══ STORED DATA ══

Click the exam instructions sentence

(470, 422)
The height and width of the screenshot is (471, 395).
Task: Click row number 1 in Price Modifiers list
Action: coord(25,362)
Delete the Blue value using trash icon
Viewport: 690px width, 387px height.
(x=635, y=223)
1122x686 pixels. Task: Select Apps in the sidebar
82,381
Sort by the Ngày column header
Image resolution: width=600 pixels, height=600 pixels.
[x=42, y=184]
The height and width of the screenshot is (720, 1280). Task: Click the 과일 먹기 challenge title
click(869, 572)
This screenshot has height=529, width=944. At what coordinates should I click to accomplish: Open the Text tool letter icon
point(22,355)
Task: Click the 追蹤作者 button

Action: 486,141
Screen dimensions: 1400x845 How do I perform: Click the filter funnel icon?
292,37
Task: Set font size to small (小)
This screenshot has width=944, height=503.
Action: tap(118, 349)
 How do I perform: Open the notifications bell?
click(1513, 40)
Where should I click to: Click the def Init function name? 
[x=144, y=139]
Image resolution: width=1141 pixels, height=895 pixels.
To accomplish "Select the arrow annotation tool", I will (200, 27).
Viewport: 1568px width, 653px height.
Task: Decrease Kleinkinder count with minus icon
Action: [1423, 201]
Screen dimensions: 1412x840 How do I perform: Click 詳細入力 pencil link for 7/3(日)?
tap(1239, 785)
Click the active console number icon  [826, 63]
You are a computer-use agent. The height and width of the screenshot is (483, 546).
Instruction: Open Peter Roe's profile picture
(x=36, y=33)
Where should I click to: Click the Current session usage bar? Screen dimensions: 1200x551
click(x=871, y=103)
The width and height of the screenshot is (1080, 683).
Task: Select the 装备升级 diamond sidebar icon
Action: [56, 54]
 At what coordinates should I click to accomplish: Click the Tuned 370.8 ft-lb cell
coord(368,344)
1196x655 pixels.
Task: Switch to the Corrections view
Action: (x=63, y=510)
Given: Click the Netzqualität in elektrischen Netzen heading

═══

# PROBLEM STATEMENT
Print nothing but the lines from the line with "Where should I click to: Click the Current" to the last line of the records above. Both of those lines count.

# OUTPUT FOR THIS EXERCISE
Where should I click to: Click the Current session usage bar? Screen dimensions: 1200x551
click(x=871, y=103)
The width and height of the screenshot is (1080, 683).
Task: Select the 装备升级 diamond sidebar icon
Action: [56, 54]
 At what coordinates should I click to accomplish: Click the Tuned 370.8 ft-lb cell
coord(368,344)
1196x655 pixels.
Task: Switch to the Corrections view
Action: (x=63, y=510)
Given: Click the Netzqualität in elektrischen Netzen heading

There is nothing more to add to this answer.